01.
「ねぇ、手塚。聞いてもいいかい?」
ある日の部活終わり、手塚が部室で着替えをしていると、不二が話しかけてきた。
その後ろでは桃城や越前達がこそこそとこちらを窺っていて、何となくあまり利の無い話なのだろうと思いつつも着替えの手を止め彼に向き直った。
「なんだ?」
「単刀直入に言うね。君のその肩の古傷って、なにがあったの?」
「古傷?」
手塚が問い返すと、「ほら、左肩の、肩甲骨の上辺りにある…」と言われ、やっと思いあたって「ああ、あれか」と呟く。
「別に大したものではない。傷といっても何年も前に負ったものだし、テニスに支障はない」
そう言うと不二は困った顔で「そういう意味じゃ、ないんだけど」と言われた。でなければ、何だというんだ。眉間にいつも以上にシワが寄る。
「その傷、噂になってるッスよ。なんかの事件に巻き込まれたとか、狂信的な部長のファンにつけられたとか、色々」
「…なんだ、それは」
越前のその言葉に、思わず手塚は低くそう言った。あまりにも馬鹿馬鹿しいその話にその後は無言で着替えをすませ、部員たちが慌てるのも構わず部室を後にした。
***
「やっべえ…手塚部長、怒らせちまったかな」
ひきつった顔で呟いた桃城に、不二は苦笑した。
「多分、桃に怒ってるんじゃないと思うよ。でも少し様子がおかしかったね」
どう思う?とずっと静観していた乾に問いかけると、彼はノートをペラペラとめくり眼鏡のブリッジを押し上げる。
「俺も気になってはいたんだが、いつも聞いてもはぐらかされてしまってな。正直あの傷のことは何一つわからないんだ」
「乾センパイでもッスか?」
「ああ。傷の治癒状況から付いてから3〜4年経っていること、跡が残っていることからかなり深めの傷だってことはわかるんだが、肝心の原因やそれに関係する事実なんかはさっぱりだ」
「うーん…何か隠したいことでもあるのかなぁ」
心配そうな桃城とは反対に、不二と乾は楽しそうだ。珍しく、手塚を突く材料があるからだろう。
「大石、何か知ってる?」
そんな中投げかけられた言葉は、この場の雰囲気からも自然なことだったように思う。
しかしこの問いに関する返答は、あまりにも不自然だった。
「…知らない。それより、早く着替えたらどうだ?あんまり長居するのはよくない」
副部長である大石のこの返しは、彼の普段の性格からしてもそっけなかった。冷たいその声音に、下級生はおろか同級である不二と乾すら、驚いて固まってしまった程だ。周囲の凍った気配にも、大石は気にしなかった。
「あれ?皆何してんの?」
痛い沈黙を破ったのは、幸か不幸か大石のパートナーである菊丸だった。今しがた部室に入ってきた彼は、凍りついたその光景に首を傾げる。しかし凍った周囲とは隔絶するように背を向けて着替えている自分の相棒を見とめた菊丸は、いつものようににっこり笑って言った。
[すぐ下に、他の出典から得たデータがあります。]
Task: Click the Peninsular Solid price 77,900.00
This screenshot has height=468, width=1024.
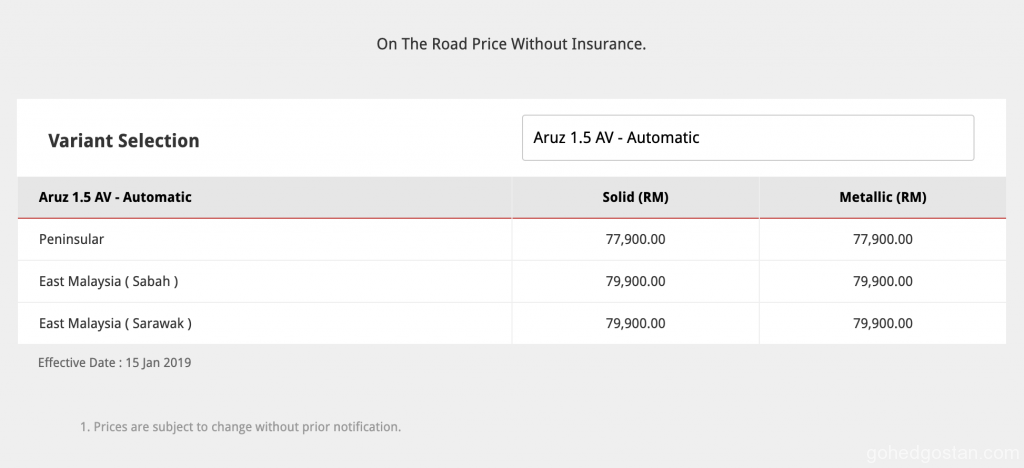Action: pyautogui.click(x=635, y=240)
「どしたの?早くしないと校門閉まっちゃうじゃん。着替えよ!」
菊丸の明るい声につられて、ようやく彼らは動き出すことができたのだった。しかし不二と乾は、着替えている間も、大石の方へちらちら視線をやっていた。
「…ごめん、英二」
「うんにゃ、気にしなくていいよん。何となく、わかったし」
帰り道、大石は部内の空気を変えてくれた菊丸に謝った。菊丸は気にしてないという顔で笑って、大石の前で振り向いた。
「そういう顔する大石は、大体考えてること決まってるもんね。今日はー、手塚?」
「…敵わないな、本当に」
大石は苦笑いをした。そして菊丸が来る前に起こったことをありのまま話した。菊丸は真剣に聞いていた。そして思う。この自分の相棒は、良くも悪くも優しすぎるのだと。大事なものは、それこそ宝物のように大切にする奴だから。手塚はきっとそんなことを気にするような人間ではないのに。
ちらり、と菊丸の頭によぎる少女。彼女もきっとこれを聞いても、怒ったりはしないだろう。逆に彼女は自分を責めるのではないだろうか。言わなければいいのだろうけど、敢えて自分は言ってやろうと思う。大体大石も手塚も彼女も、お互いを思うあまりかなり言葉が足らないのだ。
(ホント、世話が焼けるにゃー)
菊丸は不器用すぎる友人たちを思って、ひとりクスっと笑った。